As in all such developments, change worked a reciprocal effect upon its agent. That is to say, Mrs. Fitzgibbons’s triumphs not only left her feeling successively more important, and did nothing to slake her thirst for further victories, but caused her to depreciate all other people at a proportionate rate. She had never been the sort of human being to deprecate a person for living in conditions that they could not overcome, especially a youngster of eighteen, but when Matthew Dean stopped the car outside Terence Sugrue’s house on the corner of Nonotuck and Spring, and Mrs. Fitzgibbons winced at the sight of the derelict clapboard structure (with a rusted refrigerator parked on the front porch and wild vines and shrubberies running riot everywhere), her subsequent view of the Sugrue boy was severely abbreviated. She saw him as a vain, “back street” sort of boy, someone to be good-timed and discarded at her convenience.

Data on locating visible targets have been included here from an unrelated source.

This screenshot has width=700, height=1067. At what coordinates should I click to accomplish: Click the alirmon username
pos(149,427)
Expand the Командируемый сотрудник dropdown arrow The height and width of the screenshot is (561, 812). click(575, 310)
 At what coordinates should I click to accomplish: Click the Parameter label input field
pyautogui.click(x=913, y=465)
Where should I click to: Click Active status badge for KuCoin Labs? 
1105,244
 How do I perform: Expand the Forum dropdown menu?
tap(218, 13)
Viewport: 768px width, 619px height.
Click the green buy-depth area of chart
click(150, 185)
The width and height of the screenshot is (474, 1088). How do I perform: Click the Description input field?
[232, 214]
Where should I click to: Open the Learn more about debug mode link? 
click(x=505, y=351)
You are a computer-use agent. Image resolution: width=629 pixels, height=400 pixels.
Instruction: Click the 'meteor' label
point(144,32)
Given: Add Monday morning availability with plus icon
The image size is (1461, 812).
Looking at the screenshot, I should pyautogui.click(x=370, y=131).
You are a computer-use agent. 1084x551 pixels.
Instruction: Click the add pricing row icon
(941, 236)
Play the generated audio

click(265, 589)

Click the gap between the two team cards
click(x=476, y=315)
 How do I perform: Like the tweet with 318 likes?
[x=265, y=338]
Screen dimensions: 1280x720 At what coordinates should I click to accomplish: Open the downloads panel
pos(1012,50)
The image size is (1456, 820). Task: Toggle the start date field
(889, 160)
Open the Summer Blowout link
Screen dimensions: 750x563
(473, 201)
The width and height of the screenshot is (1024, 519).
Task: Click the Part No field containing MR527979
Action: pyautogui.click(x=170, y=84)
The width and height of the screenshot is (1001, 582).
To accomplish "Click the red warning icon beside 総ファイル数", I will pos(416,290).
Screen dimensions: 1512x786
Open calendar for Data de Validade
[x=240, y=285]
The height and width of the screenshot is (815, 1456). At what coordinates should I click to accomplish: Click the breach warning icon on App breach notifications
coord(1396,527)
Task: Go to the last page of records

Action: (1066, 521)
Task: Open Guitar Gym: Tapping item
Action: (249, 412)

This view was strengthened for her by the way the young drum major looked about in awe at the inside of Mrs. Fitzgibbons’s chauffeured Buick. He turned pink with embarrassment at the luxurious setting, not to mention the look of Mrs. Fitzgibbons sitting in the opposite corner with her legs crossed.
“Matthew, forget about the country club,” she said. “Drive me up to Jarvis Avenue.”
“Right you are,” he said.
Terry was sitting on the edge of the seat, blushing uncomfortably at the way Mrs. Fitzgibbons ordered the man behind the wheel to comply with her desires. He blushed, too, at the overtly concupiscent look that she tur
ned upon him, examining him up and down.
“We’ll drive around some of the back roads up there and have a little talk,” she said to Terry. She was staring at him now with open sensuality, but without having moved a muscle. “The joy of being young,” she said, “is that you can butter up people without annihilating your self-respect.”
For the most part, Terry was perplexed by her words. Matthew stole looks at the two of them in the rearview mirror, while driving along slowly under the twilit trees.
Downtown at the South Valley Bank, as the hour of dusk drew a gray light through the city streets, Mr. William Daviau was put through on the telephone to Alita Lindberg, the publisher of the local newspaper. Mrs. Lindberg’s replies to the bank director’s complaints about her coverage of Mrs. Fitzgibbons in the Saturday issue of the Telegram were obviously rehearsed, a certain indication that he was not the first banking official to lodge a grievance that day. However, the earnestness in Mrs. Lindberg’s prepared responses took account of the obvious gravity of the situation. According to Mr. Daviau, who was very angry, the Ireland Parish Telegram was responsible for what he elegantly termed “an increasing destabilization of the local economy.”
Alita Lindberg reminded him that on the occasion of South Valley’s seventy-fifth anniversary, in the summer of 1985, the Telegram had given the South Valley Bank an enormous three-page spread, including photographs of the original limestone bank building, its founders and present officers, and several shots of its current facility and branch locations. Mr. Daviau was not appeased.
“I don’t think you realize what you’ve done. You people have created a situation that must be rectified. You’ve inflicted some serious damage out here.”